[[ DATA PROVIDED open ]]

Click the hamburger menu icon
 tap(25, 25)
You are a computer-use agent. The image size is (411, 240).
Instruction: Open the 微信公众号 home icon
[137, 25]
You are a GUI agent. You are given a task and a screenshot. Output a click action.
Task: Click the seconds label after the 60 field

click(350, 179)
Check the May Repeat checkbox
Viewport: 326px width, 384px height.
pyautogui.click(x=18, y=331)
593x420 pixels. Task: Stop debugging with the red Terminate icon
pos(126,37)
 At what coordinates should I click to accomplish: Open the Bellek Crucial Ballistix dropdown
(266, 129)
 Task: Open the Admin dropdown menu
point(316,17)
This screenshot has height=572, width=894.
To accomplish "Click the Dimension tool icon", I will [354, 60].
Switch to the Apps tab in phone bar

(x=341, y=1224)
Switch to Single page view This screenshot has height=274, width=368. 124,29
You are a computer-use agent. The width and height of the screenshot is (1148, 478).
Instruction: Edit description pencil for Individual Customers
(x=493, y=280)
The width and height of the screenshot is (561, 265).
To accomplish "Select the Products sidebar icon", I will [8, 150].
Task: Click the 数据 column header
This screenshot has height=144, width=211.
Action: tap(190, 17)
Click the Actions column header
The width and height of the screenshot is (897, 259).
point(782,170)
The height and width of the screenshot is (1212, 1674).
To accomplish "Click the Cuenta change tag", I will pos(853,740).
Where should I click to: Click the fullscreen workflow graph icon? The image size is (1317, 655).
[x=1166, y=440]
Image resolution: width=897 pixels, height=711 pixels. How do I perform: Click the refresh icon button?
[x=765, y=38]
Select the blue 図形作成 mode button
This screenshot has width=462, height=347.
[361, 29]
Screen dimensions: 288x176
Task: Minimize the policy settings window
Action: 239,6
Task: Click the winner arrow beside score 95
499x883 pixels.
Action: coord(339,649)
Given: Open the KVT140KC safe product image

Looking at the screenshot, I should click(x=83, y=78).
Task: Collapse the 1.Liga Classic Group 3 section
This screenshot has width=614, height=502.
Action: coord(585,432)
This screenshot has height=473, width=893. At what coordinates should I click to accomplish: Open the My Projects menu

[[ DATA PROVIDED closed ]]

An exact reproduction of all the entries above is the expected answer.

Click the hamburger menu icon
 tap(25, 25)
You are a computer-use agent. The image size is (411, 240).
Instruction: Open the 微信公众号 home icon
[137, 25]
You are a GUI agent. You are given a task and a screenshot. Output a click action.
Task: Click the seconds label after the 60 field

click(350, 179)
Check the May Repeat checkbox
Viewport: 326px width, 384px height.
pyautogui.click(x=18, y=331)
593x420 pixels. Task: Stop debugging with the red Terminate icon
pos(126,37)
 At what coordinates should I click to accomplish: Open the Bellek Crucial Ballistix dropdown
(266, 129)
 Task: Open the Admin dropdown menu
point(316,17)
This screenshot has height=572, width=894.
To accomplish "Click the Dimension tool icon", I will [354, 60].
Switch to the Apps tab in phone bar

(x=341, y=1224)
Switch to Single page view This screenshot has height=274, width=368. 124,29
You are a computer-use agent. The width and height of the screenshot is (1148, 478).
Instruction: Edit description pencil for Individual Customers
(x=493, y=280)
The width and height of the screenshot is (561, 265).
To accomplish "Select the Products sidebar icon", I will [8, 150].
Task: Click the 数据 column header
This screenshot has height=144, width=211.
Action: tap(190, 17)
Click the Actions column header
The width and height of the screenshot is (897, 259).
point(782,170)
The height and width of the screenshot is (1212, 1674).
To accomplish "Click the Cuenta change tag", I will pos(853,740).
Where should I click to: Click the fullscreen workflow graph icon? The image size is (1317, 655).
[x=1166, y=440]
Image resolution: width=897 pixels, height=711 pixels. How do I perform: Click the refresh icon button?
[x=765, y=38]
Select the blue 図形作成 mode button
This screenshot has width=462, height=347.
[361, 29]
Screen dimensions: 288x176
Task: Minimize the policy settings window
Action: 239,6
Task: Click the winner arrow beside score 95
499x883 pixels.
Action: coord(339,649)
Given: Open the KVT140KC safe product image

Looking at the screenshot, I should click(x=83, y=78).
Task: Collapse the 1.Liga Classic Group 3 section
This screenshot has width=614, height=502.
Action: coord(585,432)
This screenshot has height=473, width=893. At what coordinates should I click to accomplish: Open the My Projects menu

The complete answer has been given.